Long-Term Care Plan at Risk
Business + Economy

Long-Term Care Plan at Risk

Even as leading Democrats offered assurances to the contrary, government experts repeatedly warned that a new long-term care insurance plan could go belly up, saddling taxpayers with another underfunded benefit program, according to emails disclosed by congressional investigators.

Part of President Barack Obama's health care law, the program is in limbo as a congressional debt panel searches for budget savings and behind the scenes, administration officials scramble to find a viable financing formula.

A longstanding priority of the late Sen. Edward M. Kennedy, D-Mass., the Community Living Assistance Services and Supports program, or CLASS, was spliced into the health care law despite nagging budget worries. Administration emails and documents reveal that alarms were sounded earlier and more widely than previously thought. Congressional Republicans seeking repeal of the program provided the materials to The Associated Press.

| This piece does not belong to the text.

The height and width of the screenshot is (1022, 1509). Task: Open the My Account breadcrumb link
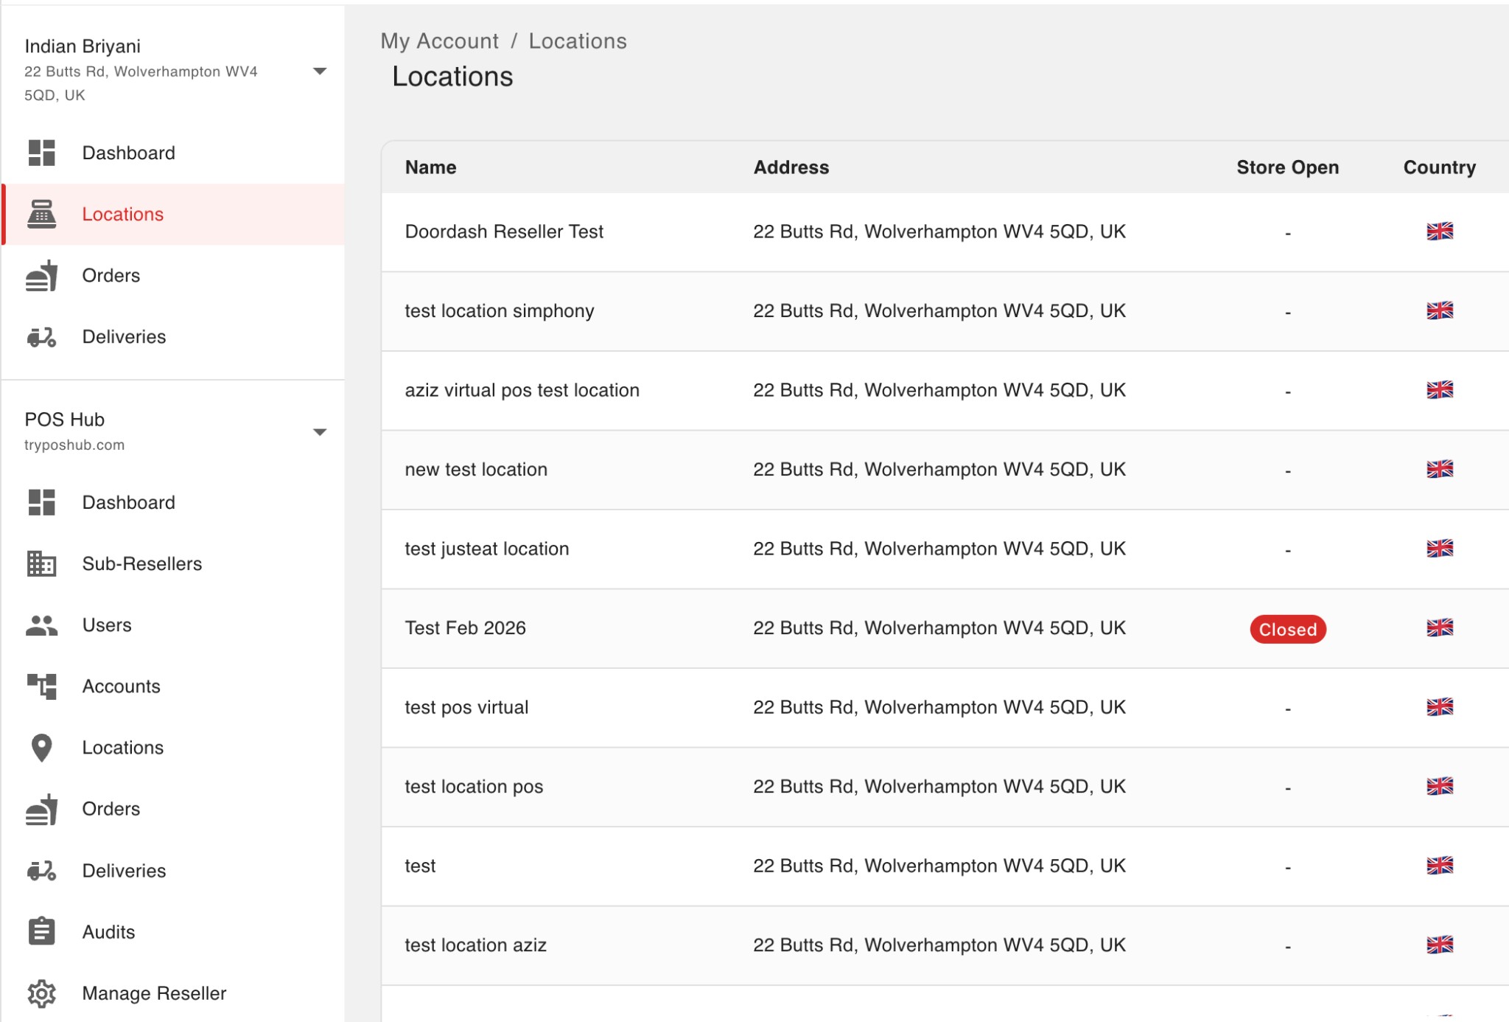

"Seems like a recipe for disaster to me," William Marton, a senior aging policy official in the administration, wrote in an October 2009 email. Marton explained his concern that large numbers of healthy people would not willingly sign up for CLASS, creating a predicament in which soaring premiums for a smaller group of frail beneficiaries would destabilize the program.

That central design flaw has dogged CLASS from the drawing board, and it may turn out to be insurmountable without making the program mandatory for most workers. CLASS remains vulnerable to repeal.

"There has been no decision made," Health and Human Services spokesman Richard Sorian said Wednesday. "We are continuing our analysis. But it's an open question. The question is whether we can develop a program that is fiscally solvent and self-sustaining into the future."

CLASS was intended as voluntary long-term care insurance plan, supported by premiums, not taxpayer dollars. Workers would pay an affordable sum of around $100 a month or less. In exchange, they would receive a modest daily cash benefit averaging no less than $50 if they become disabled later in life. Beneficiaries could use the money for services to help them stay at home, or to help with nursing home bills. The Health and Human Services Department is supposed to set the final premiums and benefit levels in the coming months.

But the program is on a collision course with powerful demographic and economic forces. How to pay the exorbitant cost of long-term care remains a major unmet need for an aging society. On the other hand, many economic experts believe the government has already promised seniors more than it can deliver, and now is not the time to launch another program likely to need a taxpayer bailout or new mandates.
Obama's own bipartisan debt commission last year recommended major reforms or repeal of CLASS, as did another independent advisory group. Nursing homes and long-term care providers support the program, while private long-term care insurance companies oppose it. CLASS poses a dilemma for the new congressional supercommittee, since it initially reduces the federal deficit until payouts overwhelm premiums collected.

The emails show that the first warning about CLASS came in May 2009, from Richard Foster, head of long range economic forecasts for Medicare. "At first glance this proposal doesn't look workable," Foster wrote in an email to other HHS officials, some of whom were working with Congress to get CLASS into the health care law.

Foster said a rough outline of the program would have to enroll more than 230 million people — more than the U.S. workforce — to be financially feasible.

But work on CLASS continued, bolstered by a report for AARP that laid out scenarios for implementing the plan. The AARP study also raised financial concerns, although the seniors' lobby supports CLASS.

In July, Foster tried again. After reviewing the latest information from Kennedy's office, he wrote HHS officials: "Thirty-six years of (professional) experience lead me to believe that this program would collapse in short order and require significant federal subsidies to continue."

Too late. The Obama administration had decided to support CLASS. Documents and emails indicate that Foster was edged out of deliberations. Officials relied on a more favorable analysis from the Congressional Budget Office. In November, Foster went public with his concerns. Congress was well aware, the administration says.

By that time, Marton, the HHS aging policy official, was also raising questions internally. Emails he sent other administration officials relayed studies that raised concerns about such issues as premiums and the role of employers, while also recommending fixes.

Publicly, the administration maintained it would all work out. A December 2009 presentation for senior officials stressed the end result would be a financially robust program.

In private, administration insiders were still spelling out concerns. In January 2010, amid the final drive to pass the health care law through a divided Congress, officials circulated a 10-page list of "technical corrections." One item questioned whether the law gave HHS sufficient authority to redesign the program to keep it afloat, and recommended a "failsafe" clause spelling that out.

Republicans say none of those changes were ever made. However, HHS spokesman Sorian said Secretary Kathleen Sebelius will not go forward with the program unless it is financially sustainable, and the law explicitly gives her that power.

GOP lawmakers aren't reassured.

"The CLASS program is fiscally unsound and was used as a budget gimmick in the health care law," said Rep. Fred Upton, R-Mich., chairman of the House Energy and Commerce Committee.

Sen. John Thune, R-S.D., called it "a ticking time bomb that will place taxpayers' money at risk."

A GOP report on the CLASS program is expected to be released Thursday.